ここがポイント: AIを質問作成のたたき台として活用し、人間はより本質的な業務に集中することで、採用の質が高まります。

AI面接の「落とし穴」と、賢い付き合い方

とても便利なAIですが、気をつけたい「落とし穴」もあります。 それは、AIが「偏見(バイアス)」を持ってしまう可能性があることです。

AIは、過去のデータを学習して答えを出します。 もし、過去のデータに偏りがあれば、AIの答えも偏ってしまうのです。 たとえば、過去の採用データで男性が多かった場合、AIは無意識に「男性が好みそうな質問」や「男性に有利な評価基準」を学習してしまうかもしれません。

このようなAIの偏見に気づかず、すべてを鵜呑みにするのは危険です。 大切なのは、AIが出した答えをうのみにせず、「これは本当に正しいのか?」と一度立ち止まって考える「批判的思考」です。

AIはあくまで道具。最終的な判断は、必ず人間が行う必要があります。 AIの提案を参考にしつつも、多様な視点を忘れずに、公平な採用を心がけることが重要です。 2024年の調査では、日本の企業のAI導入率はまだ20%前後というデータもあり、多くの企業が手探りで活用法を模索している段階です。
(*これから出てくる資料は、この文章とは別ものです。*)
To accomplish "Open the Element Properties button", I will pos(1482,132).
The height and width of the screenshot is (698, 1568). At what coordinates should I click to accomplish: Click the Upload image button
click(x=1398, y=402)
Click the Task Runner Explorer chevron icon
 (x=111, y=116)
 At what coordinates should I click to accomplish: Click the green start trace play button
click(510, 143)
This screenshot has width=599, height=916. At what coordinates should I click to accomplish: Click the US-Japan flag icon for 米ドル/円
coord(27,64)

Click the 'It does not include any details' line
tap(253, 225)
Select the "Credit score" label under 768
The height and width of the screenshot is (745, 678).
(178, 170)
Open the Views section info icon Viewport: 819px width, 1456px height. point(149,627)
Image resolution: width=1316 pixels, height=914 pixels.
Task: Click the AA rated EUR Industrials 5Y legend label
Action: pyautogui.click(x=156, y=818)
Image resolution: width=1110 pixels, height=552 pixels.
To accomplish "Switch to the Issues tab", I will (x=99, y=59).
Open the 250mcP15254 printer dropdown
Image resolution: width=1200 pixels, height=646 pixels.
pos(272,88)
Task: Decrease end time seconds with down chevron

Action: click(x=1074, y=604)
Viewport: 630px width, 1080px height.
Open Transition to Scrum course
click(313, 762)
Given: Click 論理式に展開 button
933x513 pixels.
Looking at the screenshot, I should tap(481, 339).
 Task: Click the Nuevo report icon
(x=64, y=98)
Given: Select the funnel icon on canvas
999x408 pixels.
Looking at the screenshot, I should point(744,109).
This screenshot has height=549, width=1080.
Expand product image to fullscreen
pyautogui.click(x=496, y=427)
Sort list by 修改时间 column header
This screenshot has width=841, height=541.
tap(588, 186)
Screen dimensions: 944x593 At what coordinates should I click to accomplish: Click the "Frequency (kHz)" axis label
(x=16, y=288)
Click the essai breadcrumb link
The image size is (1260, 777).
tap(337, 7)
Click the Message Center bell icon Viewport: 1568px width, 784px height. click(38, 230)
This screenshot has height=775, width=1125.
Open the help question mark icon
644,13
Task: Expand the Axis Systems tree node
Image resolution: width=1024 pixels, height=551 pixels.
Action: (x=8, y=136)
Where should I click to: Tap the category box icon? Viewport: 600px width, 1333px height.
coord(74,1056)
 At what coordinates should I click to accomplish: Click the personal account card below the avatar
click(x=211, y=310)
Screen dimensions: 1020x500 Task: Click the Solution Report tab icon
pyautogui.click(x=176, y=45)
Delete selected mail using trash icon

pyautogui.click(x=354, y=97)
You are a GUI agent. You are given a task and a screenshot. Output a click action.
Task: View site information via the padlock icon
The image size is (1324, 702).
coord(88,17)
だからこそ、慎重な姿勢が求められます。

ここがポイント: AIは過去のデータの偏りを学習してしまう危険があるため、人間によるチェックと批判的な視点が不可欠です。

人間と親しみやすいロボットが、オフィスで協力してパソコン画面を見ながら仕事をしている、明るい未来を感じさせるイラスト。

まとめ:AI時代こそ「あなたらしさ」が武器になる

AIに採用面接の質問を作らせることは、人事の仕事を効率化し、質を高める大きな可能性を秘めています。 しかし、それはあくまでサポート役。 応募者の隠れた情熱や、その人ならではの個性に気づき、心を動かされるのは、いつの時代も生身の人間の役割です。

AIを賢く使いこなし、人間ならではの強みを発揮する。 これからの採用担当者には、そんなバランス感覚が求められていくでしょう。 そして応募者にとっても、AIには見抜けない「あなたらしさ」を伝えることが、ますます重要になっていきます。

ここがポイント: AIを賢い道具として使いこなし、最終的には人間ならではの感性で判断することが、これからの採用のカタチです。